**WHAT YOU SHOULD DO:** Show me every line in the listing that has the word "Open".
*** INFORMATION GIVEN Section Begins ***
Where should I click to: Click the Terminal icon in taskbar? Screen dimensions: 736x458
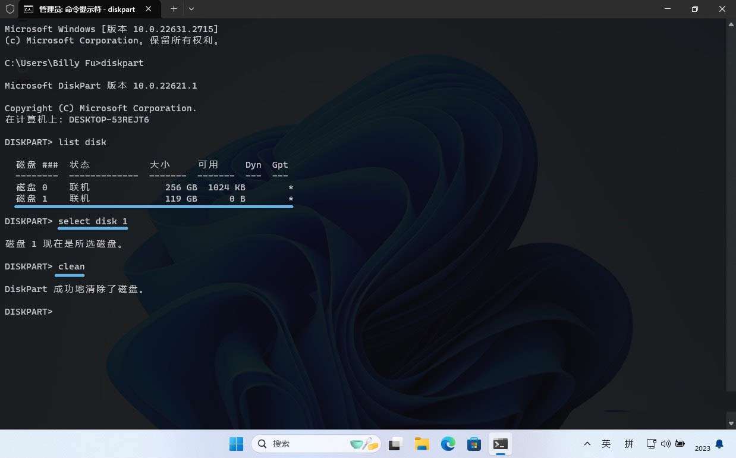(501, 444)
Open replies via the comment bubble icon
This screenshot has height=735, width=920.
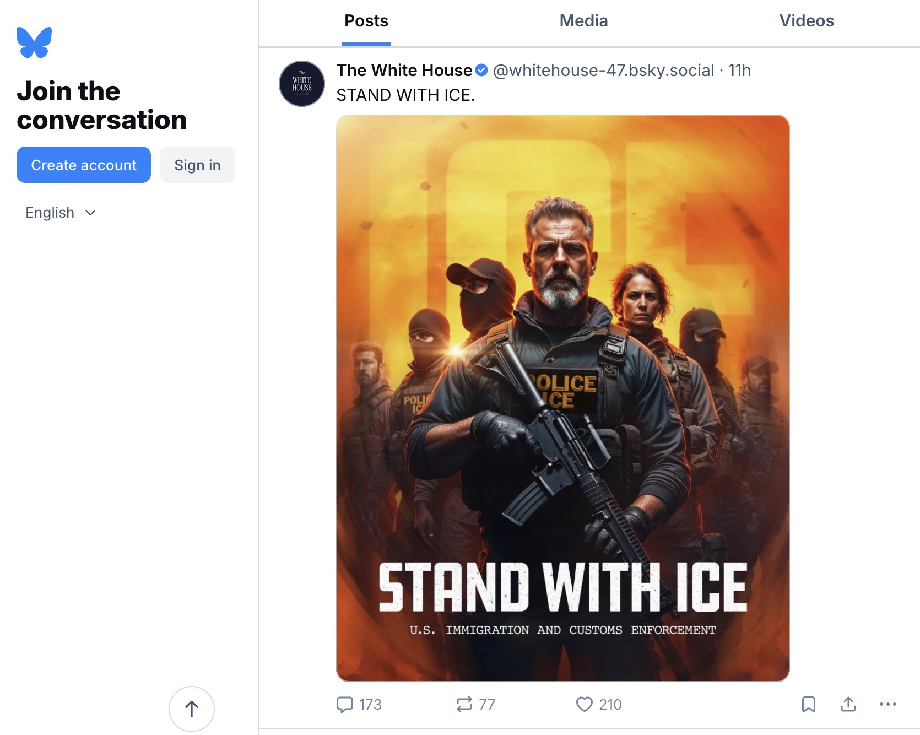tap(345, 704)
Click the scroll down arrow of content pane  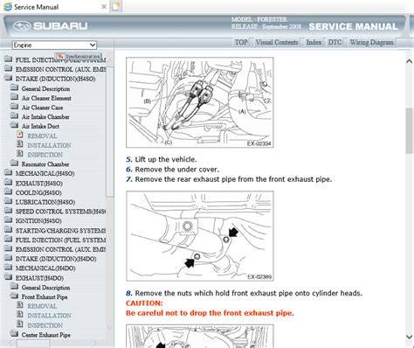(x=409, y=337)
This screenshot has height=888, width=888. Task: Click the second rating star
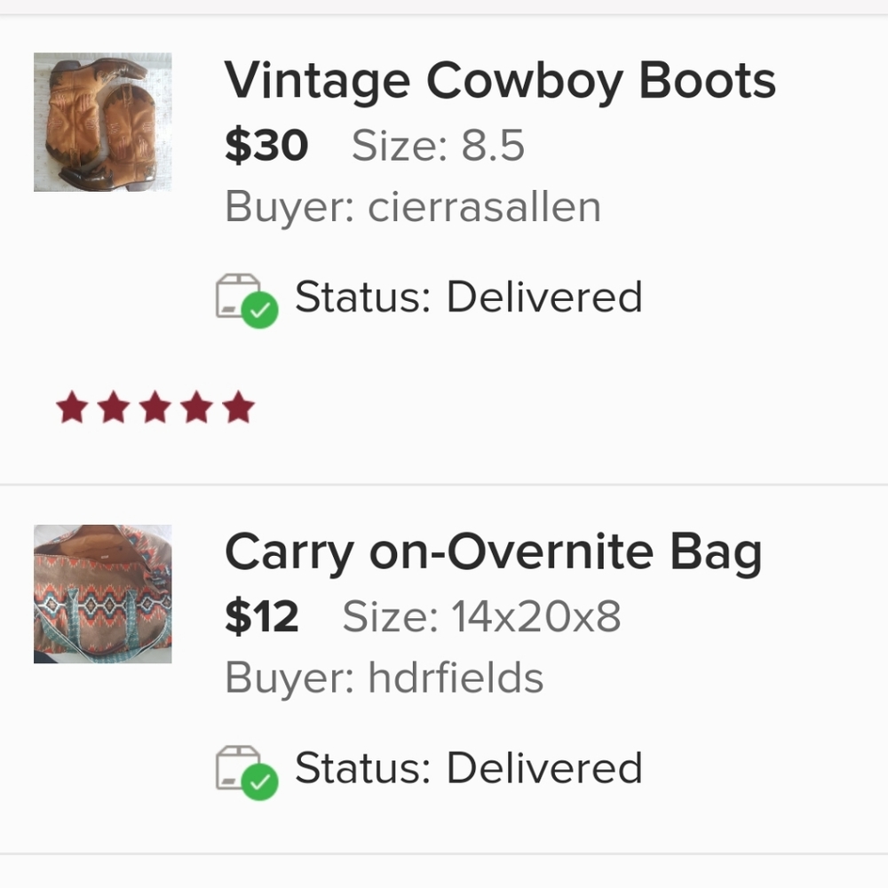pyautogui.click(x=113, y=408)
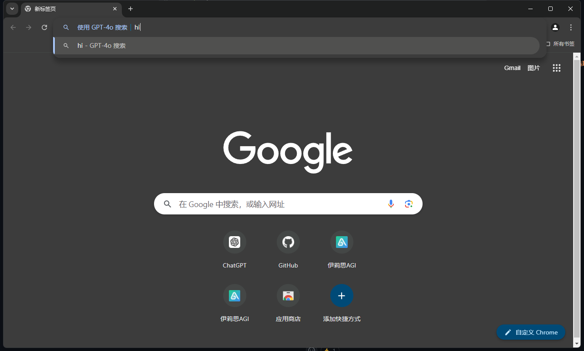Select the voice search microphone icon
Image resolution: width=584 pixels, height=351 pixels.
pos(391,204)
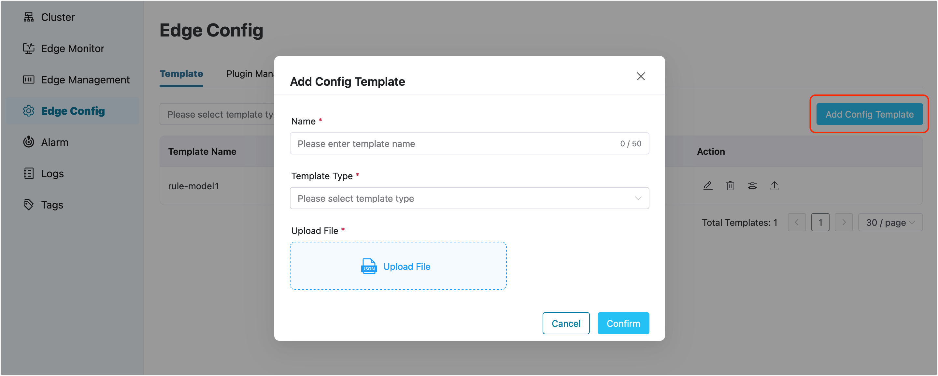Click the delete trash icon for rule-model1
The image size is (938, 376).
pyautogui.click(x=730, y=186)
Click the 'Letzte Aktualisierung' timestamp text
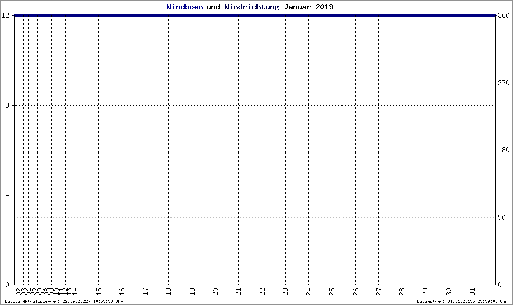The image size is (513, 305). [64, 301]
*** INFORMATION GIVEN Section Ends ***
*** INFORMATION GIVEN Section Begins ***
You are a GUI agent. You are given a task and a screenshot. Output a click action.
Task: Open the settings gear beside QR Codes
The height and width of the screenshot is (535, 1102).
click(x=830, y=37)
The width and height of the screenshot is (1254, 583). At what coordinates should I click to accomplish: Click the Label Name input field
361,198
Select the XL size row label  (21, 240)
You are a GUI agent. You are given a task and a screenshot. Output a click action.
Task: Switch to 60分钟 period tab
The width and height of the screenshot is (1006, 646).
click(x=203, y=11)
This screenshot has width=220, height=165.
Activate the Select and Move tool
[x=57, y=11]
*** INFORMATION GIVEN Section Ends ***
**WRITTEN SOLUTION:**
Open replies via the comment bubble icon
Task: Open the settings gear beside QR Codes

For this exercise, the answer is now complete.